▶ _Task_: Only lines containing "アンアン" are wanted from the data below. Copy those lines.

[Records contained in a dataset]
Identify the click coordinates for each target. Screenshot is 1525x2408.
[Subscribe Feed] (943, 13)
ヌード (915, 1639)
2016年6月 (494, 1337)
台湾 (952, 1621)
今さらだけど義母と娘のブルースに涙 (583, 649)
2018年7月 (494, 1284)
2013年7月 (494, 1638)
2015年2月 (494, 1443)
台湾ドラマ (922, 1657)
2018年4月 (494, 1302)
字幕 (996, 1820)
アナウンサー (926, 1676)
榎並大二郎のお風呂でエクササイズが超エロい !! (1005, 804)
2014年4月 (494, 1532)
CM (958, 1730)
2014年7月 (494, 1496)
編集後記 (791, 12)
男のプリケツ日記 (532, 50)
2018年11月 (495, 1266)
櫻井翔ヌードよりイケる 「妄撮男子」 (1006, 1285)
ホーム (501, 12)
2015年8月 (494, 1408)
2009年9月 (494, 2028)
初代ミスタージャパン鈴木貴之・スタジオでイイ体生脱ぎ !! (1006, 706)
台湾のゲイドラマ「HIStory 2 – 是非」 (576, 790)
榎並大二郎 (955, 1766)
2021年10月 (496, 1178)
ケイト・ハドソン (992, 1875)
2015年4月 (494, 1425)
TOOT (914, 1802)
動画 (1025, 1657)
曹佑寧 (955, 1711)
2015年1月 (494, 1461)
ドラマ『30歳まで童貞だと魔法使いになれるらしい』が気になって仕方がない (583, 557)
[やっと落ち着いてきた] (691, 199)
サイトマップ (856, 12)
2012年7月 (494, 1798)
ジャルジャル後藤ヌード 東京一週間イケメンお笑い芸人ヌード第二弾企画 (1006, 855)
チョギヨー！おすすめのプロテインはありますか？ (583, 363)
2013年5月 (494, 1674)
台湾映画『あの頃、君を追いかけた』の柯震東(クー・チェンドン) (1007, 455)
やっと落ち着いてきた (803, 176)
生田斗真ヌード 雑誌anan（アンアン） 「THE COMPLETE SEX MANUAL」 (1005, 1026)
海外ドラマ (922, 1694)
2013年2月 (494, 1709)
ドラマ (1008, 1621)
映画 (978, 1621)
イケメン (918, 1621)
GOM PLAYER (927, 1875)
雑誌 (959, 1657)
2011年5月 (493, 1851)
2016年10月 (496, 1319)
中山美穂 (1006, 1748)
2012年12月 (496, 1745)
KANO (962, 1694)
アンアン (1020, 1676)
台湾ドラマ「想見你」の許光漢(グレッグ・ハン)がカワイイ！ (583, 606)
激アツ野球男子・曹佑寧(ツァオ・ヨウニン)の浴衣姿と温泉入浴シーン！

▶ _Output of the task_:
生田斗真ヌード 雑誌anan（アンアン） 「THE COMPLETE SEX MANUAL」 (1005, 1026)
アンアン (1020, 1676)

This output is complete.